In May 1708, Bahadur Shah sent a letter to Kam Bakhsh warning that he hoped would prevent him from proclaiming himself an independent sovereign. Bahadur Shah then began a journey to the Tomb of Aurangzeb to pay his respects to his father. Kam Bakhsh replied, thanking him "without either explaining or justifying [his actions]".

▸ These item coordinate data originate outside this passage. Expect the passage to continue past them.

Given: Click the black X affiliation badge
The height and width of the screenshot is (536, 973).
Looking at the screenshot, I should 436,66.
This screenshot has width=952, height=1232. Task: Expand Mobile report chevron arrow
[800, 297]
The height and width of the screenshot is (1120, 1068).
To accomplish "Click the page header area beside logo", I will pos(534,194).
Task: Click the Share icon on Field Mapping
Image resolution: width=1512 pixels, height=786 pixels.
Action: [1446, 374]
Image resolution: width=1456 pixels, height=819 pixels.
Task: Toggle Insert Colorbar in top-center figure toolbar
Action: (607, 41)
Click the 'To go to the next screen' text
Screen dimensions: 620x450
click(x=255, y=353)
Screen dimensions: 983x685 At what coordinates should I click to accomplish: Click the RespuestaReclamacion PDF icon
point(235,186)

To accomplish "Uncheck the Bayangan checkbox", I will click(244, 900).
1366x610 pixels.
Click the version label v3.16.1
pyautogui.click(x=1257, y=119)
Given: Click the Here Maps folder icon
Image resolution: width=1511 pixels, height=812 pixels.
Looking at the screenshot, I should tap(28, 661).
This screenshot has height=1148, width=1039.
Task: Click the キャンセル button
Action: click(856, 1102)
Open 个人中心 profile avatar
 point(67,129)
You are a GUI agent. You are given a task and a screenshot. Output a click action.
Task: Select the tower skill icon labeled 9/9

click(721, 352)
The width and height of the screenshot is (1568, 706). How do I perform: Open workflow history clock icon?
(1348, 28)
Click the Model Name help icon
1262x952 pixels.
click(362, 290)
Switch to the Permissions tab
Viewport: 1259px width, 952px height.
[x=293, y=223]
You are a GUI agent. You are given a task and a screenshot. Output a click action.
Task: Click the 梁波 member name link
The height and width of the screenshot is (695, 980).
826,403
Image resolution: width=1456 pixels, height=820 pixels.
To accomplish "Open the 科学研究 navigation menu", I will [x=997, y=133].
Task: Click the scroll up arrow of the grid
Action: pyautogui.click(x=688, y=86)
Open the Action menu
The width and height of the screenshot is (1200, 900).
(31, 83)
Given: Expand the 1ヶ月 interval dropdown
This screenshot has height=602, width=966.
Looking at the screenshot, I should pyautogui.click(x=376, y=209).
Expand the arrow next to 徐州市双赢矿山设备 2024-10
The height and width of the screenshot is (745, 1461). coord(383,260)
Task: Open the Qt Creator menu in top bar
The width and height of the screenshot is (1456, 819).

When Bahadur Shah reached Hyderabad on 28 June 1708, he learned that Kam Bakhsh had attacked Machilipatnam (Bandar) in an attempt seize over three million rupees worth of treasure hidden in its fort. The subahdar of the province, Jan Sipar Khan, refused to hand over the money. Enraged, Kam Bakhsh confiscated his properties and ordered the recruitment of four thousand soldiers for the attack. In July, the garrison at the Gulbarga Fort declared its independence and garrison leader Daler Khan Bijapuri "reported his desertion from Kam Bakhsh". On 5 November 1708 Bahadur Shah's camp reached Bidar, 67 miles (108 km) north of Hyderabad. Historian William Irvine wrote that as his "camp drew nearer desertions from Kam Bakhsh became more and more frequent". On 1 November, Kam Bakhsh captured Pam Naik's (zamindar of Wakinkhera) holdings after Naik abandoned his army.

On 20 December 1708, Kam Bakhsh marched towards Talab-i-Mir Jumla, on the outskirts of Hyderabad, with "three hundred camels, [and] twenty thousand rockets" for war with Bahadur Shah. He made his son Jahandar Shah commander of the advance guard, later replacing him with Khan Zaman. On 12 January 1709, Bahadur Shah reached Hyderabad and prepared his troops. Although Kam Bakhsh had little money and few soldiers left, the royal astrologer had predicted that he would "miraculously" win the battle.

At sunrise the following day, Bahadur Shah's army charged towards Kam Bakhsh. His 15,000 troops were divided into two bodies: one led by Mumin Khan, assisted by Rafi-ush-Shan and Jahan Shah, and the second under Zulfiqar Khan Nusrat Jung. Two hours later Kam Bakhsh's camp was surrounded, and Zulfiqar Khan impatiently attacked him with his "small force".

With his soldiers outnumbered and unable to resist the attack, Kam Bakhsh joined the battle and shot two quivers of arrows at his opponents. According to Irvine, when he was "weakened by the loss of blood", Bahadur Shah took him and his son Bariqullah prisoner. A dispute arose between Mumin Khan and Zulfikar Khan Nusrat Jung over who had captured them, with Rafi-us-Shan ruling in favour of the latter. Kam Bakhsh was brought by palanquin to Bahadur Shah's camp, where he died the next morning.